Una entrevista a Dionisio Ridruejo
En el año 1957 –cinco antes de que Fraga homenajeara al jurista del III Reich, el nazi Carl Schtmitt-, Ridruejo era entrevistado por la revista  Bohemia de La Habana “¿Le persigue a usted el Régimen?”, le preguntaron. Su respuesta fue ésta: “He estado confinado (…) cerca de cinco años. Luego he estado en la cárcel –febrero y marzo 1956- y durante un mes y diez días ”. “He comprobado que no puedo escribir o firmar en los periódicos. Supongo que estoy bajo observación”.

El socialismo
Respondiendo a cuál era su filiación política, Ridruejo manifestó: “Si el socialismo hiciese una apertura (…), creo que deberíamos desear que él fuese el gran partido de la mayoría: el capaz de de constituir la mayoría de clase media y clase obrera”.

La cólera del Caudillo
La entrevista llenó de cólera al Caudillo. Ordenó la detención de Ridruejo. El dictador sostenía que lo dicho por el entrevistado caía de lleno “en la ley contra el comunismo”. Fue represaliado de nuevo por su presencia en el llamado –por el franquismo- Contubernio de Munich, que pretendía simplemente la incorporación de  la España democratizada a la Europa del entonces Mercado Común.

Corría el año 1962
Por cierto el vocero contra los españoles presentes en Munich, que lanzó todo género de falsedades para desacreditarlos, se llamaba  Fraga Iribarne.  Estaba recién nombrado ministro de Información y Turismo.

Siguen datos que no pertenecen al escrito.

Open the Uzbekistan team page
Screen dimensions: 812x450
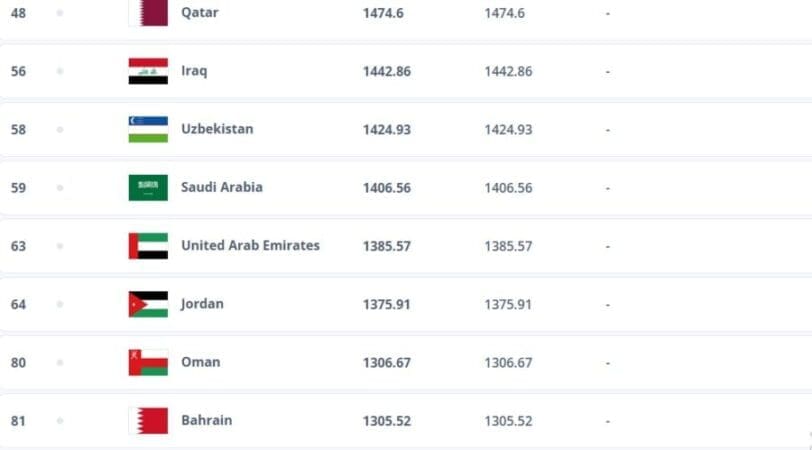[217, 129]
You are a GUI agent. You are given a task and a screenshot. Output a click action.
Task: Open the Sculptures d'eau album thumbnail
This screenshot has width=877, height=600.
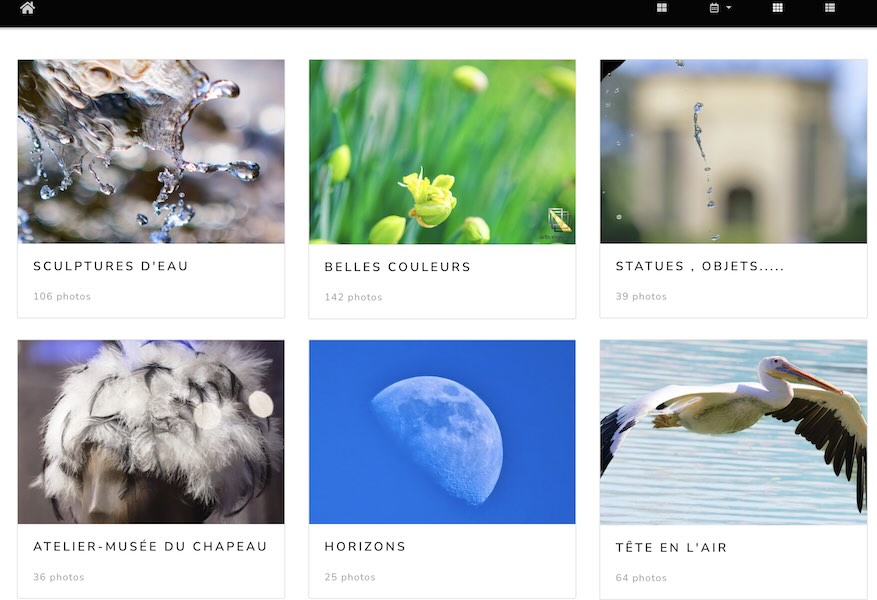151,151
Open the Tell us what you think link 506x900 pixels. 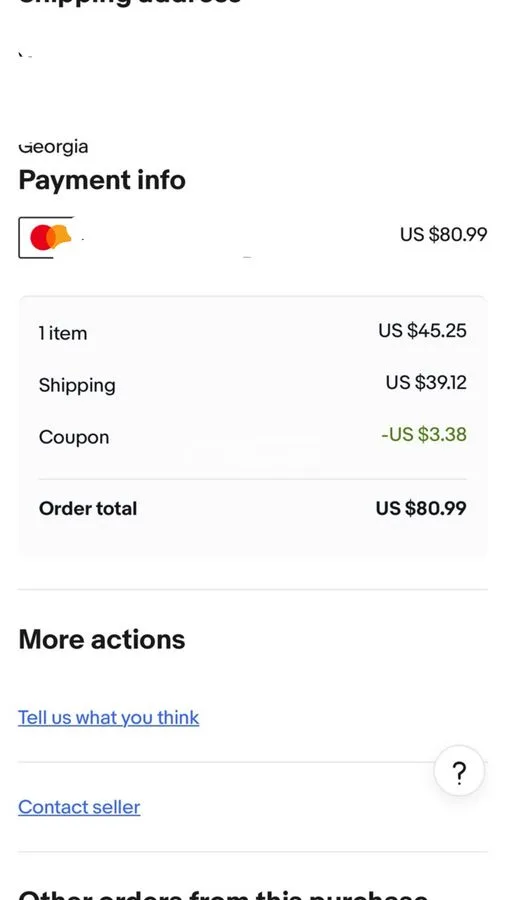click(x=108, y=717)
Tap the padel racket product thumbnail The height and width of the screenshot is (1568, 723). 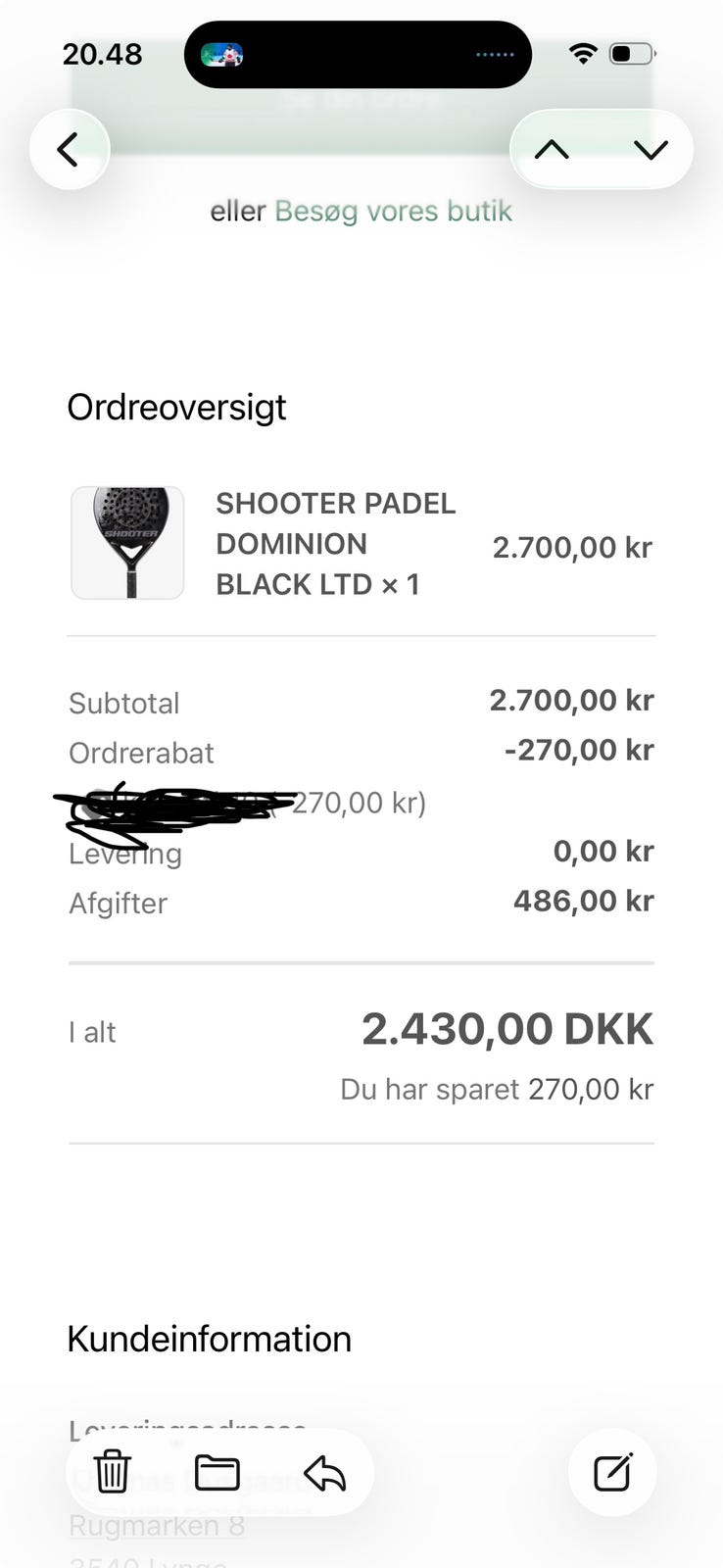pyautogui.click(x=127, y=543)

Corría el año  1962.

Los herederos sociológicos
Estos días, los herederos sociológicos y, en buena parte, políticos de Franco están de enhorabuena. El Tribunal  Supremo ha empezado el juicio  contra el juez Garzón. Su delito en esta ocasión es el de haber intentado poner en marcha la investigación de los crímenes de Franco, ese dictador sanguinario y asesino.

Ominosa vergüenza
Es una ominosa vergüenza  que un juez sea acusado por cumplir con su deber. ¿O no es tarea de un juez escudriñar la autoría de presuntos asesinatos políticos? ¿Quiénes fueron los que mataron y quiénes los que murieron? ¿Por qué, más de sesenta años  después de los hechos, un sector de la justicia trata impedir que conozcamos la verdad de aquellos crímenes?

El general Pinochet
La derecha española no le perdona a Garzón que hiciera cuanto pudo para detener a otro asesino: el general Pinochet, admirador público del general Franco. No lo olvidemos.